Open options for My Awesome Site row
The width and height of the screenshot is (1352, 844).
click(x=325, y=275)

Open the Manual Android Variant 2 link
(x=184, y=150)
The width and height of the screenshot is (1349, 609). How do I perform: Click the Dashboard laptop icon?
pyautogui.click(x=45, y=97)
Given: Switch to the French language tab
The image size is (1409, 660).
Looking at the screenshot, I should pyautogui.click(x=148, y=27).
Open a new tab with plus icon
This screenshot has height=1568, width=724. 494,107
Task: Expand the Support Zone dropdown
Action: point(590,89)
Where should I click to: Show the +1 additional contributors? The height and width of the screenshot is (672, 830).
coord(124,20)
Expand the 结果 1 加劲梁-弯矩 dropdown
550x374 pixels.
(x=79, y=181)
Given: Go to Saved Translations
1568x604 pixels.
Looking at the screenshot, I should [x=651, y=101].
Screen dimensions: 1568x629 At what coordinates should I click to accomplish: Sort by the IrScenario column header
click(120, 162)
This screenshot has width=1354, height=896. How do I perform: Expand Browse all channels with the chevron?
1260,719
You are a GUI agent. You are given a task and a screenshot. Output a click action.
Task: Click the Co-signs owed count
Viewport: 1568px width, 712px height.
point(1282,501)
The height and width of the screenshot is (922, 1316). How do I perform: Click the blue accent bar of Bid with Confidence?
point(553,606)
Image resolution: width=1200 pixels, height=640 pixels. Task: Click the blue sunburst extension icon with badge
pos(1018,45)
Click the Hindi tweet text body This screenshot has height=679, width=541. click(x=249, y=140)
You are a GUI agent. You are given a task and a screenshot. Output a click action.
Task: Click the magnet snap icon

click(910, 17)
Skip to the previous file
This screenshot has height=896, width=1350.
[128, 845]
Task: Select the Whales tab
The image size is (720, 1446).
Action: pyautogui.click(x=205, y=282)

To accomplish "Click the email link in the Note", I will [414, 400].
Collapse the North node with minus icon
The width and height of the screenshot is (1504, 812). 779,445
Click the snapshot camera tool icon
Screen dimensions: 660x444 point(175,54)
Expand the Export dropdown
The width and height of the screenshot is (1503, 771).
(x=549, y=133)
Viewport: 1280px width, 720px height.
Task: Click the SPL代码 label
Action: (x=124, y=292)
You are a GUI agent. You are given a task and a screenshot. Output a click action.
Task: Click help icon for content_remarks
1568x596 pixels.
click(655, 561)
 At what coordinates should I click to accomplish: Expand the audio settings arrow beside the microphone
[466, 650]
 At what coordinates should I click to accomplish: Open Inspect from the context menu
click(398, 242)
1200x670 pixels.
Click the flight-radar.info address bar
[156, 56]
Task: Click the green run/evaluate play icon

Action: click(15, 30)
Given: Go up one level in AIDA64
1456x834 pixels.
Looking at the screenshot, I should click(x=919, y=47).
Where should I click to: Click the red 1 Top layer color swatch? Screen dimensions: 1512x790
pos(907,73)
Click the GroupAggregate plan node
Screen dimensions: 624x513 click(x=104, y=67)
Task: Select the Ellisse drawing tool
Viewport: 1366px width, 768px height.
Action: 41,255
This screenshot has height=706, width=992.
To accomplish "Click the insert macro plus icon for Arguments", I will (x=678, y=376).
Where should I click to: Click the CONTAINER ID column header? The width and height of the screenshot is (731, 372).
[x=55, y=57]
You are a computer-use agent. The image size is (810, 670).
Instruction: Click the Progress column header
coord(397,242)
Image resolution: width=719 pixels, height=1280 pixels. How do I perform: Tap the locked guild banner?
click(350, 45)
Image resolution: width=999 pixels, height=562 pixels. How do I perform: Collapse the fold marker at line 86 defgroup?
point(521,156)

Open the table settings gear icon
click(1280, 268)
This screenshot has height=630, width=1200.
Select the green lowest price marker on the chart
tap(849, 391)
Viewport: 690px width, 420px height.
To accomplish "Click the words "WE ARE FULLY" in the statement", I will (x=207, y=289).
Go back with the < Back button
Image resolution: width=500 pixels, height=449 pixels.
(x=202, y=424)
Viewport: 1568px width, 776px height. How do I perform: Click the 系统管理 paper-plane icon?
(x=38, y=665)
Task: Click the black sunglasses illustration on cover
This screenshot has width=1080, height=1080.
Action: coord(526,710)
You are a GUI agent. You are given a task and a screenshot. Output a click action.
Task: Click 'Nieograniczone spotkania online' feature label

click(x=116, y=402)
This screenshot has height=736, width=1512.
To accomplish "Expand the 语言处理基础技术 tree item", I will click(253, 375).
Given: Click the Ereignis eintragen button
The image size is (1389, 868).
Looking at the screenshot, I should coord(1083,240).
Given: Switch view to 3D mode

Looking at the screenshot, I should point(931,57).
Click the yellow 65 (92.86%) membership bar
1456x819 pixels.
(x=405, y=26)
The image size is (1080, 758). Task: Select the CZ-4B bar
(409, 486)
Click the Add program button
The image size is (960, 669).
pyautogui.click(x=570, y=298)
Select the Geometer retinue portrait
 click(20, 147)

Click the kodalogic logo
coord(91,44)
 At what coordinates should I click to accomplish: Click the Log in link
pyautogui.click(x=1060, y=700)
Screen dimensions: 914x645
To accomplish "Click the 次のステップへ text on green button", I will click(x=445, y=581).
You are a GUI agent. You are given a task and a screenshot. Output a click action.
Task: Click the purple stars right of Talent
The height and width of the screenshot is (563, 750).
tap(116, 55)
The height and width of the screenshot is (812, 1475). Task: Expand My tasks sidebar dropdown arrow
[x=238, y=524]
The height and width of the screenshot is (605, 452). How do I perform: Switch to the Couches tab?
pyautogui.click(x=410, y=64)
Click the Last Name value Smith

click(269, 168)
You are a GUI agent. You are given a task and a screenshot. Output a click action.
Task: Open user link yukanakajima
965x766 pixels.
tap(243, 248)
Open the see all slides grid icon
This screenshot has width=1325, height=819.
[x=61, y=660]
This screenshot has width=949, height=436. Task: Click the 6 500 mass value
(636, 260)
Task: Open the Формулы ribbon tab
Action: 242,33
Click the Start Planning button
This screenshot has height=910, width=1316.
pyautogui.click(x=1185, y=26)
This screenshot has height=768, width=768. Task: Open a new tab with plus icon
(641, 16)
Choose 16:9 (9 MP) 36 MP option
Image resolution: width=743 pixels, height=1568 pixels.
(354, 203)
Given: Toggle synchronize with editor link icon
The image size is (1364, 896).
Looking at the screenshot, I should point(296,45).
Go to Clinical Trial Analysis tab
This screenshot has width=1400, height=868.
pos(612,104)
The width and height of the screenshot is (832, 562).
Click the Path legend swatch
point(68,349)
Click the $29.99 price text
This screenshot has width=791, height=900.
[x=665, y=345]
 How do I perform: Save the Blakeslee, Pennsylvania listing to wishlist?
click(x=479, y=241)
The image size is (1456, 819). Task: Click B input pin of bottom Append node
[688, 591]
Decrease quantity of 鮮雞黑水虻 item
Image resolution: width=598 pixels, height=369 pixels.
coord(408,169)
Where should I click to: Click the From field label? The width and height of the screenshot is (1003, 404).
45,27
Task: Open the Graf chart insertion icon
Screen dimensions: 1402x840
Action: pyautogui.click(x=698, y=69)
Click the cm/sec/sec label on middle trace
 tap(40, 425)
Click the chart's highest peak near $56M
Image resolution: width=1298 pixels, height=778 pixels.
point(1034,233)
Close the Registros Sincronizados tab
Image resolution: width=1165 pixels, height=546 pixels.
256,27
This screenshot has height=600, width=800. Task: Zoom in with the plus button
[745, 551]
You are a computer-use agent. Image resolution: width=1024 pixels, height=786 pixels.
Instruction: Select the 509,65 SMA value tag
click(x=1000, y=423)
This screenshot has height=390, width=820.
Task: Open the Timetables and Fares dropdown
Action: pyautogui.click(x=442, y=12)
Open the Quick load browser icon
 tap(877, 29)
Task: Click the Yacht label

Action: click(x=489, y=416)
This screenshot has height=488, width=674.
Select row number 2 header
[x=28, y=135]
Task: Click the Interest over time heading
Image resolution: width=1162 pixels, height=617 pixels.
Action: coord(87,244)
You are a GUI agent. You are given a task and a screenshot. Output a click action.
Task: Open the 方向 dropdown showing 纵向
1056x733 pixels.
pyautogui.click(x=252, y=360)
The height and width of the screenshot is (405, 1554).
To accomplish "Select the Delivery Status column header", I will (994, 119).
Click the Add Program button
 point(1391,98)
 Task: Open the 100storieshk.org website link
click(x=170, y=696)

What this task involves - Copy the lines of the records from the one containing "Screen dimensions: 914x645" through the one containing "point(68,349)", inclusive, changing "Start Planning" to "Begin Planning" and leaving everything else unchanged.

Completed exercise -
Screen dimensions: 914x645
To accomplish "Click the 次のステップへ text on green button", I will click(x=445, y=581).
You are a GUI agent. You are given a task and a screenshot. Output a click action.
Task: Click the purple stars right of Talent
The height and width of the screenshot is (563, 750).
tap(116, 55)
The height and width of the screenshot is (812, 1475). Task: Expand My tasks sidebar dropdown arrow
[x=238, y=524]
The height and width of the screenshot is (605, 452). How do I perform: Switch to the Couches tab?
pyautogui.click(x=410, y=64)
Click the Last Name value Smith

click(269, 168)
You are a GUI agent. You are given a task and a screenshot. Output a click action.
Task: Open user link yukanakajima
965x766 pixels.
tap(243, 248)
Open the see all slides grid icon
This screenshot has width=1325, height=819.
[x=61, y=660]
This screenshot has width=949, height=436. Task: Click the 6 500 mass value
(636, 260)
Task: Open the Формулы ribbon tab
Action: 242,33
Click the Begin Planning button
This screenshot has height=910, width=1316.
pyautogui.click(x=1185, y=26)
This screenshot has height=768, width=768. Task: Open a new tab with plus icon
(641, 16)
Choose 16:9 (9 MP) 36 MP option
Image resolution: width=743 pixels, height=1568 pixels.
(354, 203)
Given: Toggle synchronize with editor link icon
The image size is (1364, 896).
Looking at the screenshot, I should point(296,45).
Go to Clinical Trial Analysis tab
This screenshot has width=1400, height=868.
pos(612,104)
The width and height of the screenshot is (832, 562).
Click the Path legend swatch
point(68,349)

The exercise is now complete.